World Cup 2010 – France held by 10-man Uruguay
France and Uruguay played out a goalless draw at the Green Point Stadium in the second Group A game on the opening day of the World Cup.
Uruguay were forced to play the final nine minutes of the match in Cape Town with 10 men following the dismissal of substitute Nicolas Lodeiro for a second bookable offence.
Substitute Thierry Henry had a late penalty shout for handball dismissed as lacklustre France finally took the game to their opponents, but failure to capitalise on their numerical advantage ended in a disappointing stalemate.
The draw means that neither side took advantage of hosts South Africa’s 1-1 draw with Mexico in the day’s earlier game to move top of the group, although Uruguay’s Oscar Tabarez will likely be the happier of the two managers.
His counterpart Raymond Domenech, never a man to be second-guessed, sprung a pre-match surprise by omitting Chelsea star Florent Malouda from his starting line-up, instead preferring Abou Diaby of Arsenal.
Malouda may, or may not, have been a victim of a reported bust-up with his maverick coach a day earlier, but either way Diaby was in no mood to dwell on the reasons for his inclusion and the Gunners midfielder was one of Les Bleus’ more influential players as they enjoyed the better of the opening exchanges.
Playing a 4-3-3 formation – a break from Domenech’s more negative usual tactics – France actually started brightly, Sidney Govou sidefooting Franck Ribery’s cross wide of the far post after just seven minutes.
Yoann Gourcuff, a reported summer target for Arsenal, tested Uruguay keeper Fernando Muslera with a free-kick that seemed destined for the top corner 11 minutes later, but the French failed to deliver on their early promise and faded as the opening period went on.
Uruguay, who like France were playing with a notional three-pronged attack line, could not make any inroads though and, a 16th-minute Diego Forlan effort aside – which Hugo Lloris beat away – they failed to threaten the French goal during the first half.
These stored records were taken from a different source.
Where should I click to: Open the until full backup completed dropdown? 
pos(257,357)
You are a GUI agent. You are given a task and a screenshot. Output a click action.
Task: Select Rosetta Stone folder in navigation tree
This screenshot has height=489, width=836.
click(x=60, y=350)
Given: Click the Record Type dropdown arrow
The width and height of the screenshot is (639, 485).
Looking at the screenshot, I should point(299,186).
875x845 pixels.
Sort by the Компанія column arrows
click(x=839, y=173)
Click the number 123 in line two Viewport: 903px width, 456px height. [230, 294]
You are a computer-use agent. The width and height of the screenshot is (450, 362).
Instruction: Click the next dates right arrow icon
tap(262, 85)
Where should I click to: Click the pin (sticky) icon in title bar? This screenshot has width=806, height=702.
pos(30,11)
After the break, any hope that the French may break free of the form that has seen them draw with Tunisia and lose to China in warm-up matches were quickly extinguished as they failed to brighten up what was rapidly becoming a poor spectacle.
As Nicolas Anelka struggled to make an impact up front, it was again Forlan who caught the eye at the other end, the Atletico Madrid striker controlling brilliantly on 52 minutes only to fire high over the crossbar.
Forlan was also guilty of wasting Uruguay’s best chance of the game on 73 minutes, the Europa League winner stabbing at a shot and sending it wide of the mark when his club form over the past season suggested he should have done better.
With 15 minutes remaining and the score still goalless, Domenech decided it was time to inject some impetus into proceedings and both Henry and Malouda were sent on.
Malouda’s threat was immediately evident, the Chelsea man pinging a shot wide of the post, before Lodeiro received his marching orders for a lunge at Bacary Sagna that prompted his second yellow card of the night. He had only been on the pitch 18 minutes.
The sending off invigorated France further and they staged a late assault on the Uruguay goal, during which Henry – the man whose handball helped France qualify for the tournament at the expense of Ireland – appealed for a penalty as the ball appeared to strike Mauricio Victorino on the arm.
Referee Yuichi Nishimura turned his claims down, leaving Henry to grin ruefully and France to contemplate a third successive goalless draw in the opening game of a major tournament.